Cumartesi harika bir gün geçirdim. Stüdyo cıvıl cıvıldı. Derslere girdik, çıktık. Miss Pole Dance Australia yarışmasını izledik. Sonra Egemen'le buluşup Afife Balesi'ni izledik, yemek yedik. Eve dönüp çayımızı demledik, film açtık. 

Çok mutluyum diye düşündüm gün boyu. Hayatımdan çok memnunum.

Bu his bana yeni. 

Eskiden tam bir şikayet makinasıydım. Tam bir gamlı baykuştum. Hayatım arzu ettiğim gibi gitmiyordu, işleri rayına sokmak için gerekli olan özgüven ve cesaretten yoksundum. Sorumluluk alamıyordum ve ters giden şeylerin sorumluluğunu üzerimden atmak için paso mızmızlanıyordum.

Bu triplerim ne zaman geçti biliyor musunuz? Hayatıma Egemen girdikten sonra!

Bizim evimiz 3 odalı. Biri yatak odası, biri Egemen'in çalışma/çizim odası, diğeri benim pole odam. İlk evlendiğimiz zaman bile kendi odalarımıza çekilip kendi dünyalarımızı inşa etme fırsatını tanıdık birbirimize. Daha çok da Egemen. Ben ondan öğrendim, "beni de çizsene çizgiromana" dememeyi.


Pole benim "kendime ait odam"dı. Kendimle başbaşa kaldığım, kendime karşı samimi olabildiğim, zaaflarımla, güçlü yanlarımla konuşabildiğim. Kendimi parçalardan yavaş yavaş inşa edebildiğim...

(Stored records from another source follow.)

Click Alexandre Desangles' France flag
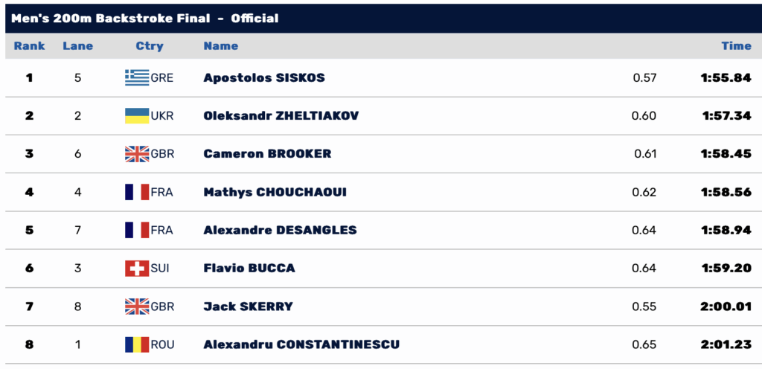 (x=137, y=230)
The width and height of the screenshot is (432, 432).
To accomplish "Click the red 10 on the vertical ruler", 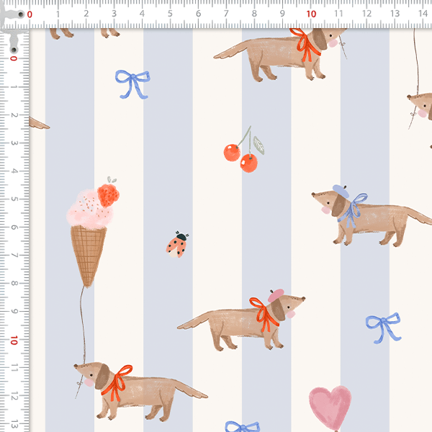I will (13, 339).
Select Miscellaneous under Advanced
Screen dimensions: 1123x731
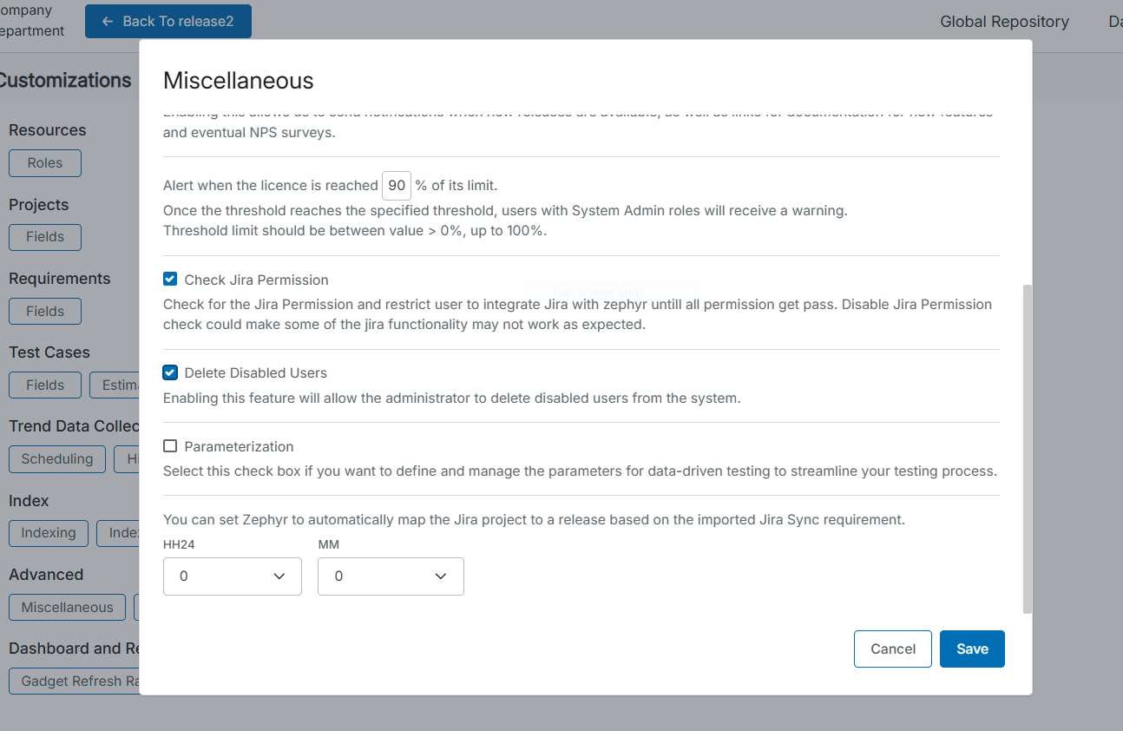(x=68, y=607)
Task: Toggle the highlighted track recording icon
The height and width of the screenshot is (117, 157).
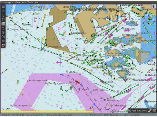Action: (3, 24)
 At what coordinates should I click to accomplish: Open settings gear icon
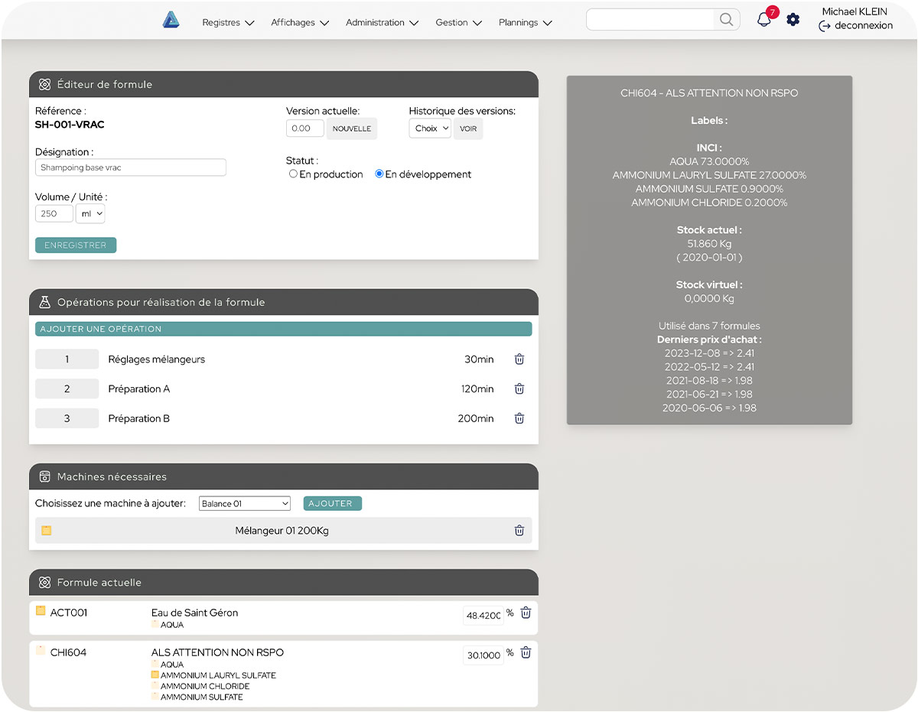793,20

Sadece benim bu "alanıma" girmiyor olması değildi Egemen'in yaptığı. Aktif olarak beni oraya sokması, itmesi, kapıyı üstüme kapaması ve tüm benliğimle orada bulunabilmem için beni cesaretlendirmesiydi.

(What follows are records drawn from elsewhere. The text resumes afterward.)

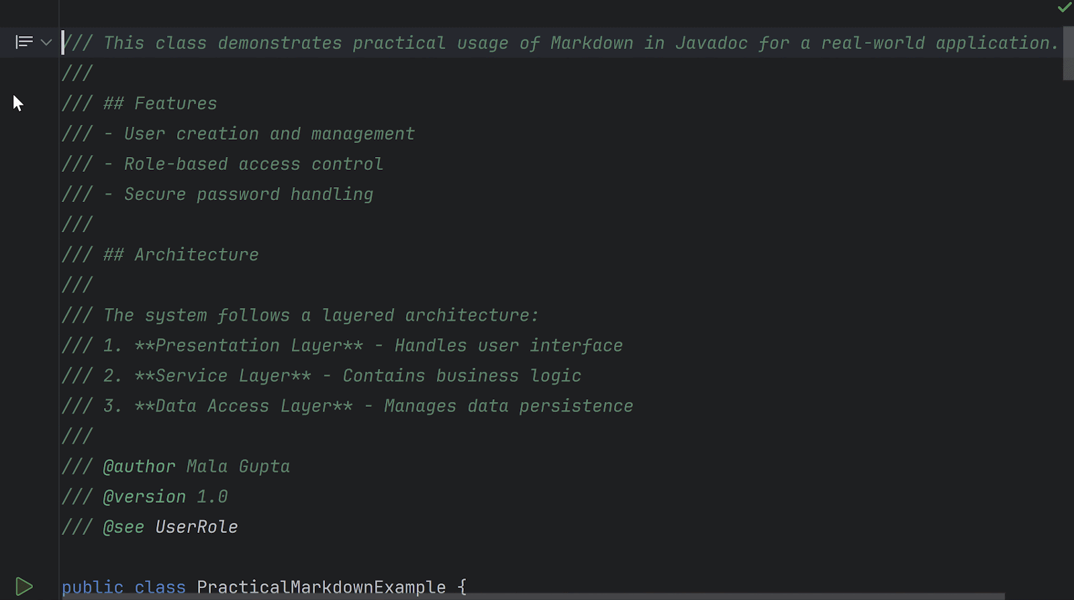Place the cursor on the @version tag

(144, 497)
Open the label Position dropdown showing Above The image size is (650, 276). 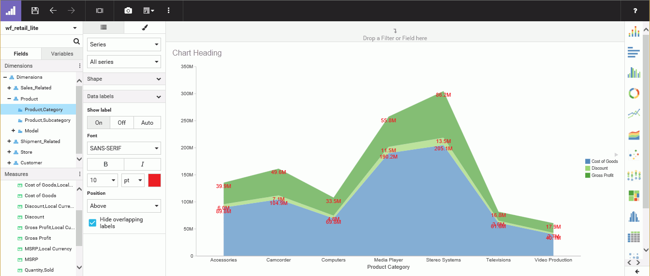pos(124,206)
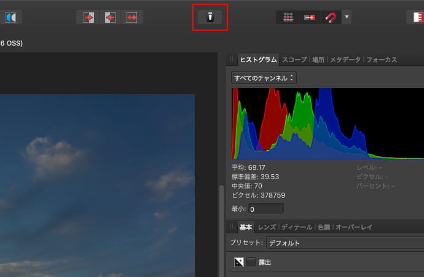Switch to the スコープ tab
Image resolution: width=424 pixels, height=277 pixels.
tap(295, 60)
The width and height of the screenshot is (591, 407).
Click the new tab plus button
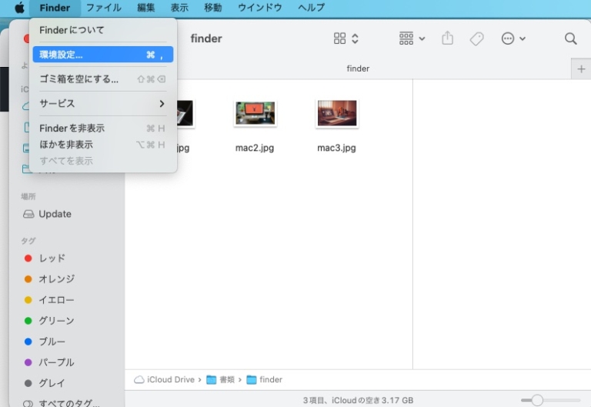tap(581, 68)
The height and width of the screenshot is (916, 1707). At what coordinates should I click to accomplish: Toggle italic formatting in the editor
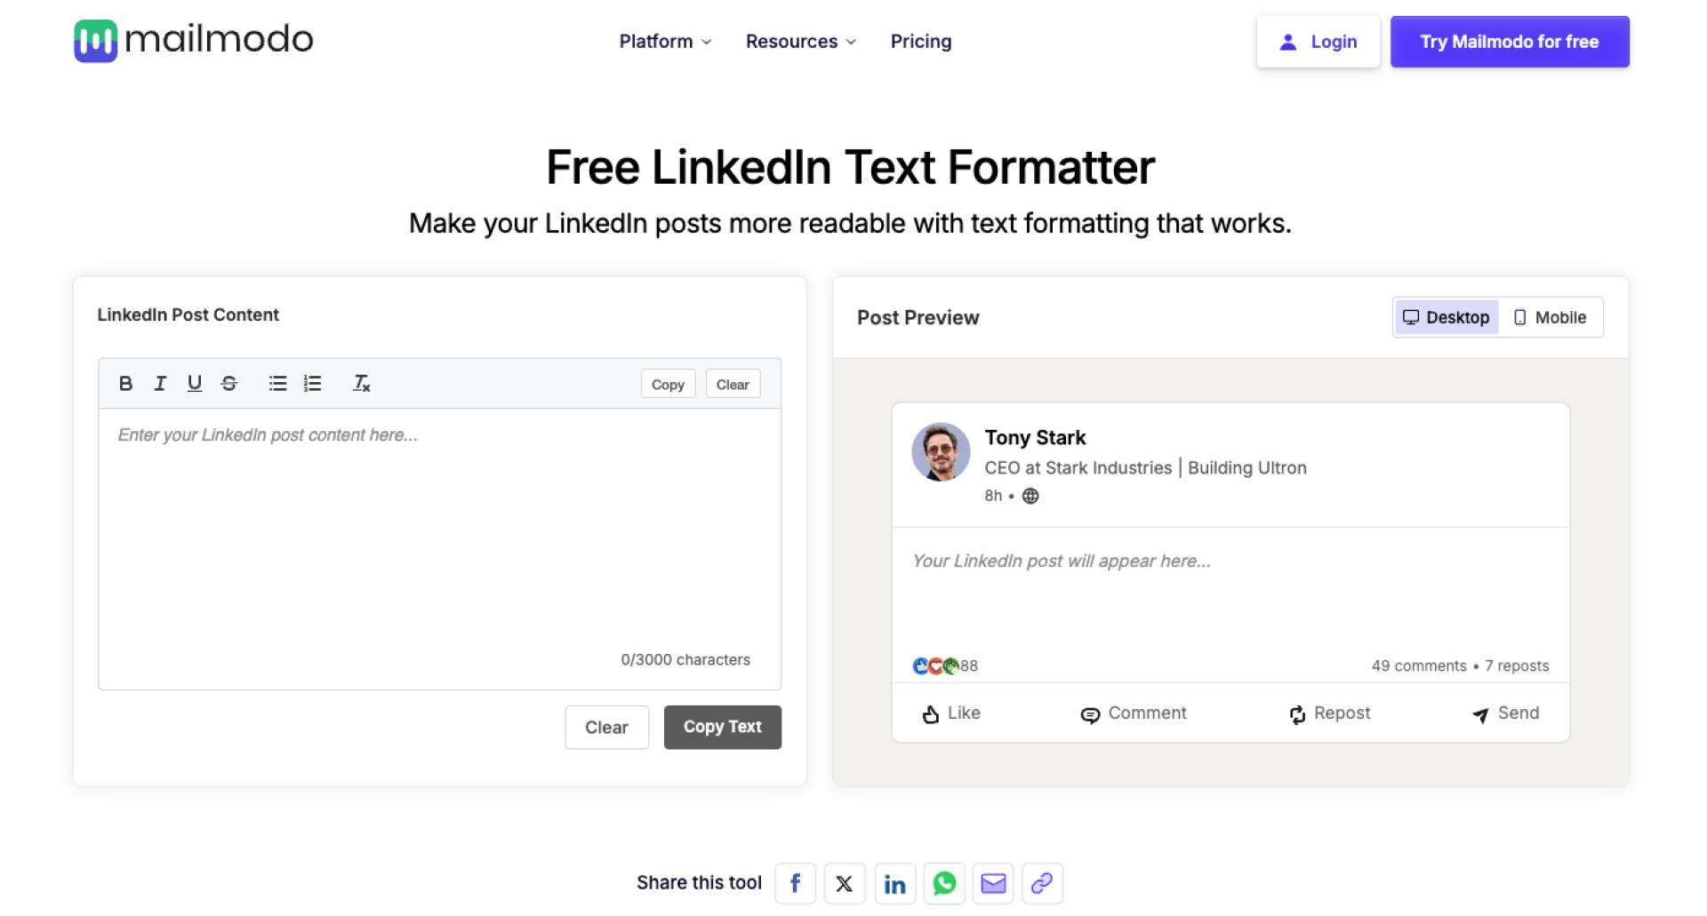point(160,383)
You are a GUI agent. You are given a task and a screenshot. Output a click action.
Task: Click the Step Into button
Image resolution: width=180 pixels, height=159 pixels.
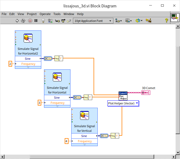(x=57, y=21)
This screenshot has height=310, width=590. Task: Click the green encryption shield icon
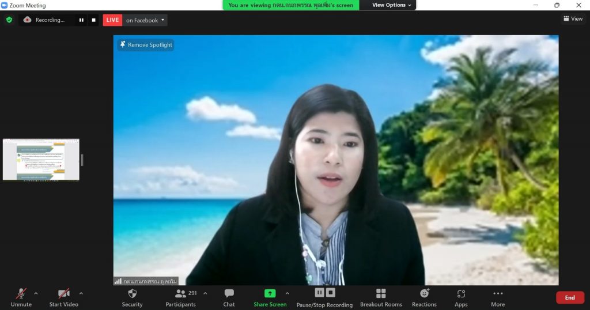coord(9,20)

Daha evlenmeden önce, eğitmenlik fırsatı çıktığında elbette "yapamam" demiştim ilk. Tabii ki yapamam. Sakatım, güçsüzüm… O sırada hayatımda Egemen olmasaydı, biliyorum ki şu an pazartesi sendromuyla cebelleşerek müdürlere "bakın pazar gecesi çalışıyorum" mailleri atıyor olacaktım.

Bunu öğrenmiştim hayattan çünkü.

Bale derslerine başladım biliyor musunuz? Çocukluk bale hocamın okulunda. 10 yıl önce de hocayla bir kez konuşmuştum. "Ben dans etmek istiyorum aslında, ders alabilir miyim?" diye. O zaman cesaretlendirilmek bir yana, "20 yaşında olduğum" defalarca hatırlatılmıştı. Dans ederken hareketlerimin "kesik kesik" olduğu, sırtımın çok "dik" olduğu falan.

20 yaşındaydım.
Şimdi 30 yaşındayım. Kendimi daha genç, daha güçlü, daha muktedir hissediyorum.

20'li yaşlarında ve kendilerine zarar veren ilişkilerin pençesinde çok sayıda öğrenci var şimdi ara sıra dertleştiğimiz. Demem o ki, özgüveninizi yıkan, cesaretinizi kıran kişileri çıkarın hayatınızdan. Belki, "o" kişi henüz çıkmadı karşınıza, çıkana kadar en azından "kendi odanızda" olun.